As Anonymouse insightfully commented over on THCB, the Harvard team's RHIO study in Health Affairs is
very telling about the barriers facing do-gooder health care projects. That said, I wanted to add two comments.
First, while RHIOs are unquestionably good public policy, what they might accomplish can be seen as counter to their interests of many organizations expected to support them. (The same can be said for EHRs, by the way)
Second, this is why health care reform will emerge not from within health care and not from policy, but from the marketplace, driven by non-health care interests.
Anonymous is right that one sentence in the Health Affairs article really nails the core of the problem. The authors write,
“Whether RHIOs represent small businesses that need viable business models, which requires the ability to generate profits as well as value for participants, or public goods that require funding is an important unresolved issue.”
RHIOs are a great idea. Given our Babel of complex health care information, patients (and those paying for care) would be well served if clinicians could access their complete information when they present for services in any facility within a region. They'd be less likely to run duplicative or unnecessary tests, and more likely to properly address the patient's problem the first time.

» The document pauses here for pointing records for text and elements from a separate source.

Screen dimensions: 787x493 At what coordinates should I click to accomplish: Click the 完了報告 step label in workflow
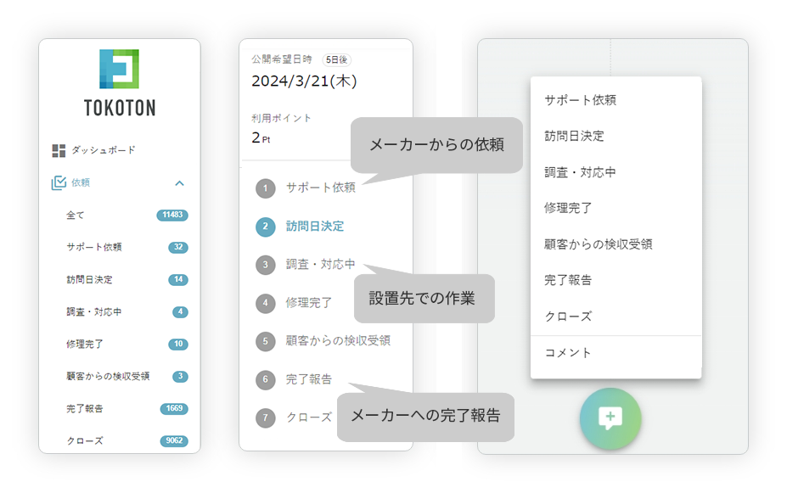coord(309,379)
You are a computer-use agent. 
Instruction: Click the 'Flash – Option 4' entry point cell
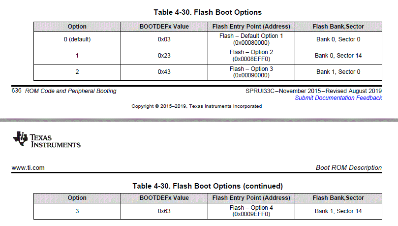click(251, 211)
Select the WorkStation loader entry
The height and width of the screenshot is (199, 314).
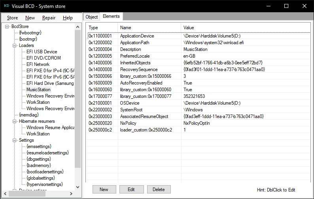(38, 102)
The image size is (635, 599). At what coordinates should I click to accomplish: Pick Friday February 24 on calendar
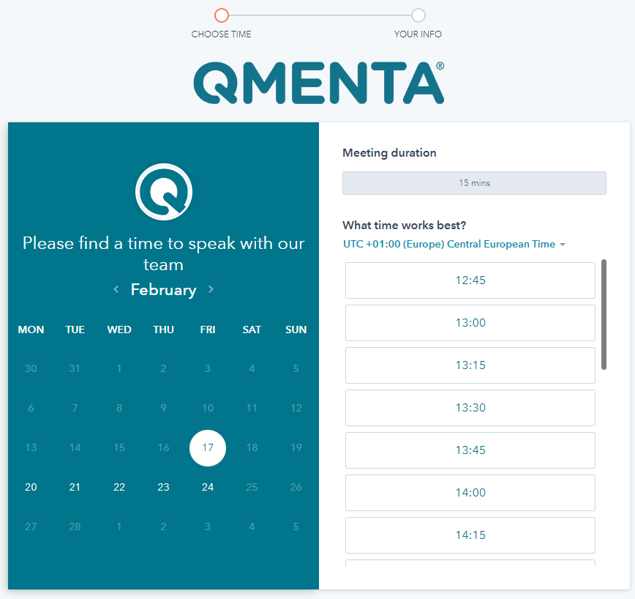(x=208, y=487)
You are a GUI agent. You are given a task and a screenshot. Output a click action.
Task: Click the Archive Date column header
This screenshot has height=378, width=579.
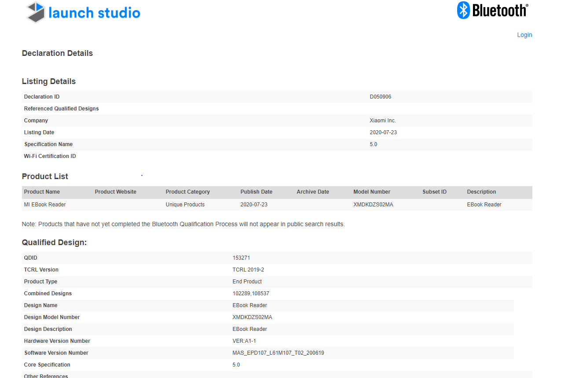pos(313,192)
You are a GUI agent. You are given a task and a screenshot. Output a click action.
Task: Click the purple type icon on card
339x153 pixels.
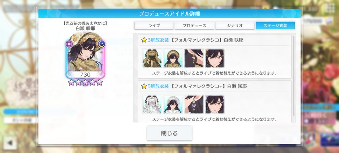coord(69,44)
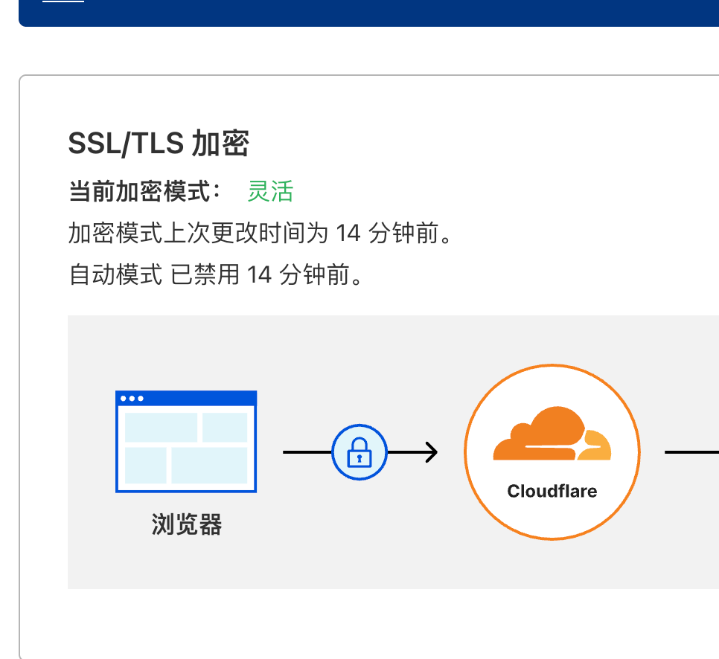Click the line segment right of Cloudflare circle

click(691, 452)
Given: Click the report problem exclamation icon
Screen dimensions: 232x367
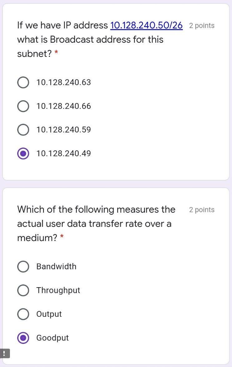Looking at the screenshot, I should (x=4, y=353).
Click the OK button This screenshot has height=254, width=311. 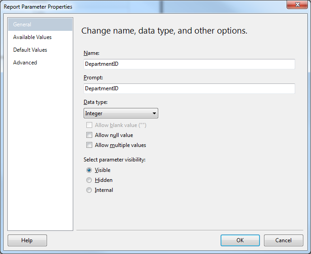pyautogui.click(x=240, y=240)
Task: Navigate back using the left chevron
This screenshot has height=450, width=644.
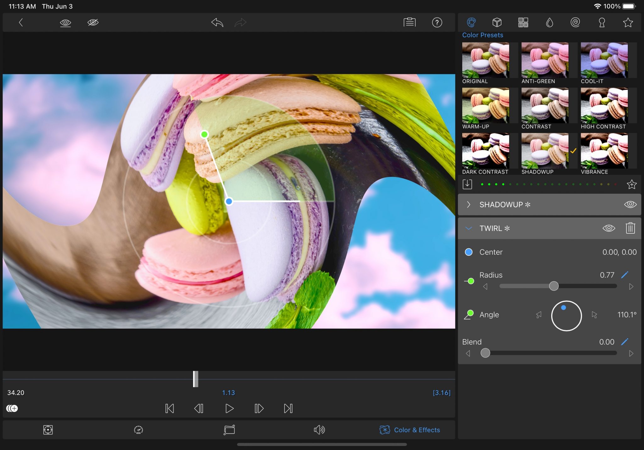Action: point(21,22)
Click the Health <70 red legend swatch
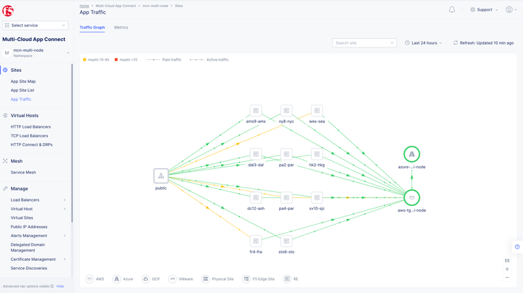The width and height of the screenshot is (523, 293). click(116, 60)
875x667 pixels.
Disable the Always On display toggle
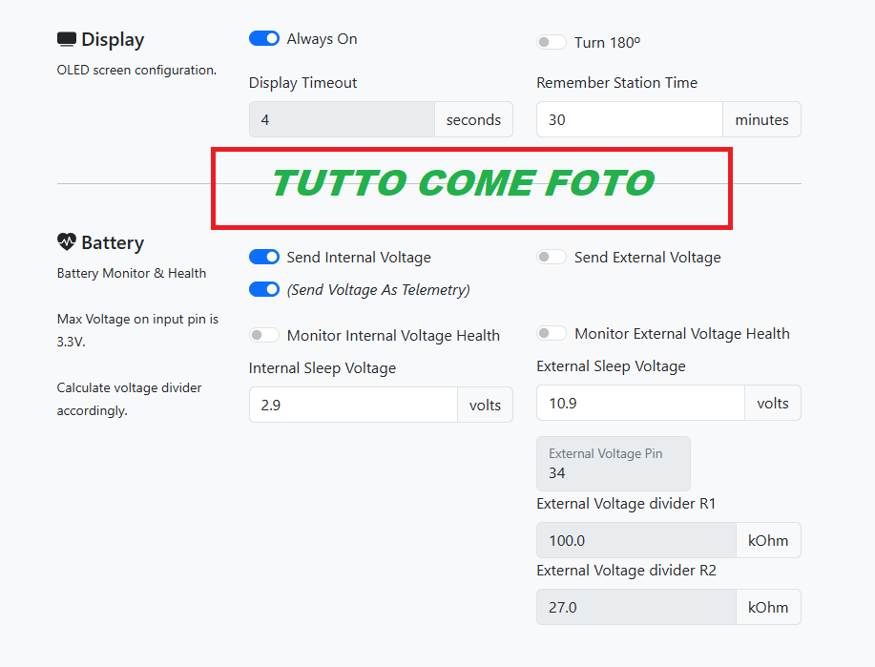264,38
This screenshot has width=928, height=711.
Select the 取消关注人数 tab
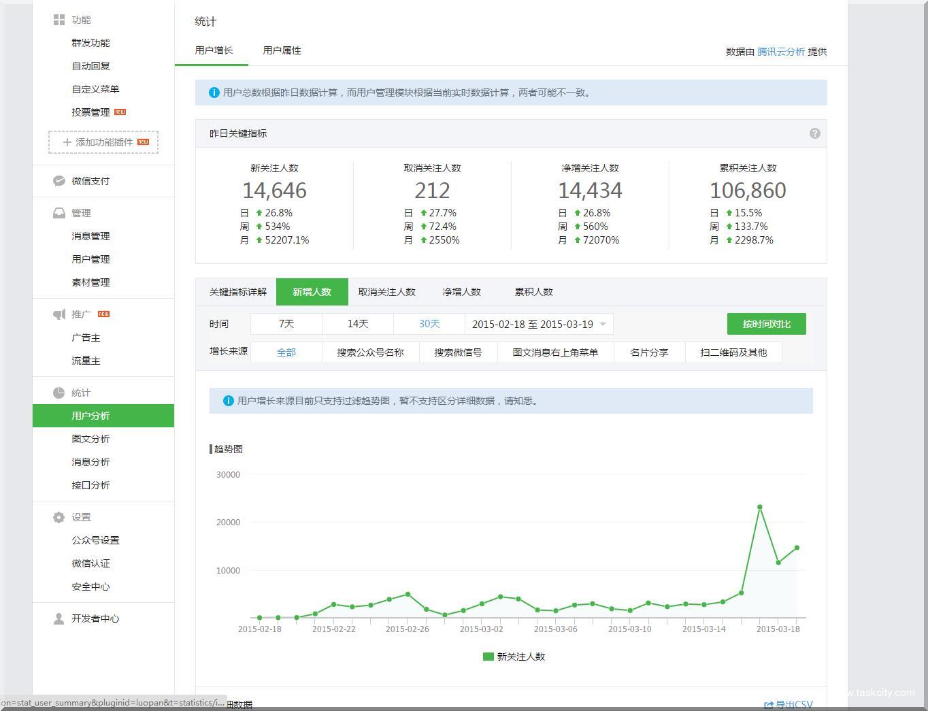[x=386, y=291]
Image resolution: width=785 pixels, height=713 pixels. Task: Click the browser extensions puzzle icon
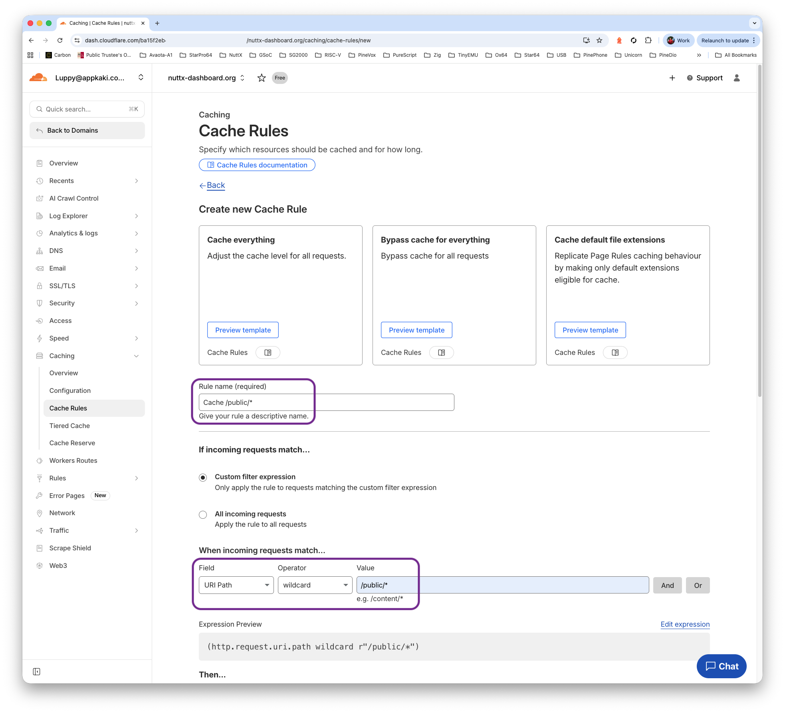[648, 40]
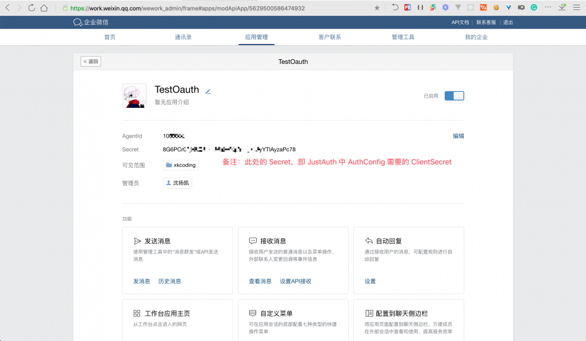This screenshot has width=586, height=341.
Task: Disable the app with the 已启用 toggle
Action: tap(454, 95)

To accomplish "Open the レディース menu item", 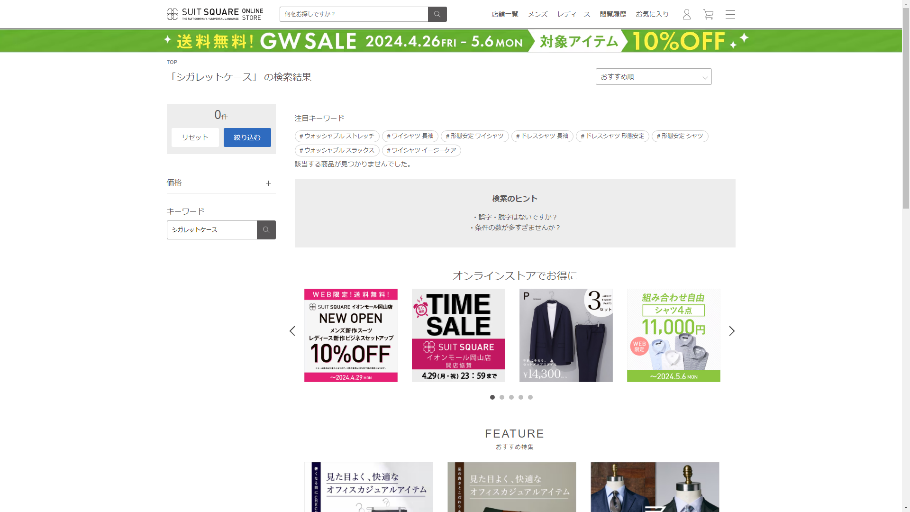I will point(573,14).
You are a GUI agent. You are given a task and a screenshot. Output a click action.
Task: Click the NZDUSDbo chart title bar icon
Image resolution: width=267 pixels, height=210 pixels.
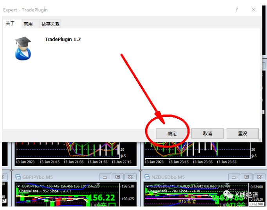147,177
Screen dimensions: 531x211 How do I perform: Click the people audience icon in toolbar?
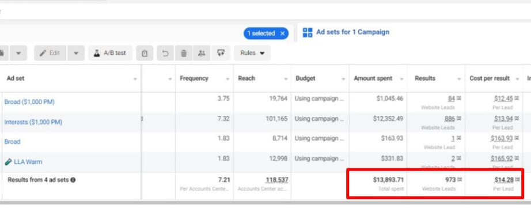202,53
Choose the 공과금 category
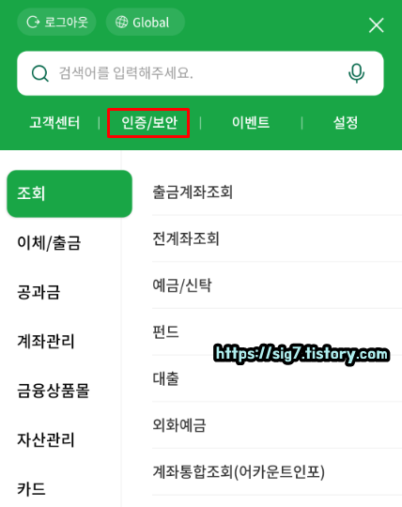 click(39, 292)
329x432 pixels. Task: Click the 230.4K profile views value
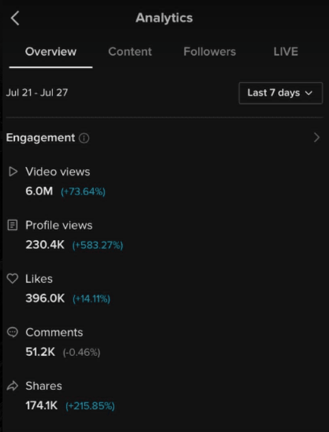click(x=45, y=245)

But the truth is that few private health care organizations have reason to invest in the infrastructure required to share their data. Even though Emergency Departments could probably save significant dollars by not having to call for tests to determine information that already exists in records elsewhere, many hospital executives are reluctant to share if the result could be used to highlight their competitive weaknesses. The same goes for health plans, physicians and employers. If there is no clear financial benefit that will accrue from the effort or, worse, if there is a possible risk to one's current position, why bother, especially when there are many competing priorities for the resources.
In other words, while everyone acknowledges that RHIOs would create transparency and benefit just about everyone in health care - with the possible exception of its most powerful players - they're unlikely to come to fruition because few organizations really want to support them.
What hasn't been mentioned, though, is that Health 2.0 could soon make RHIOs obsolete, finding ways to access the data that the RHIOs have begged for. Health 2.0 firms will analyze and reformulate these data into transparency information and decision support tools, while making a profit and focusing on health care pricing/performance throughout the country rather than at just the local level. Unlike the resource-starved not-for-profit RHIOs, Health 2.0 companies are either very well established non-health care organizations, who don't have existing health care revenue streams to try to protect and who see the opportunity to make money by rationalizing health care, or health care startups with investment capital.
So, from my perspective, it looks like RHIOs will go the way of the buggy whip and camera film. They aren't working because their missions are often seen as potentially threatening or irrelevant by the organizations whose support they seek.
By contrast, Health 2.0 firms will create information that can benefit health care constituents throughout the continuum, independent of the health care industry's wishes. In the process, it will infuse health care with an unprecedented level of transparency and decision-support that will transform the way care is delivered and the way health care products and services are sold.
And it will all happen in the marketplace, where it must, because health care policy has been effectively captured by the industry, rendered meaningful policy-based reform all but impossible.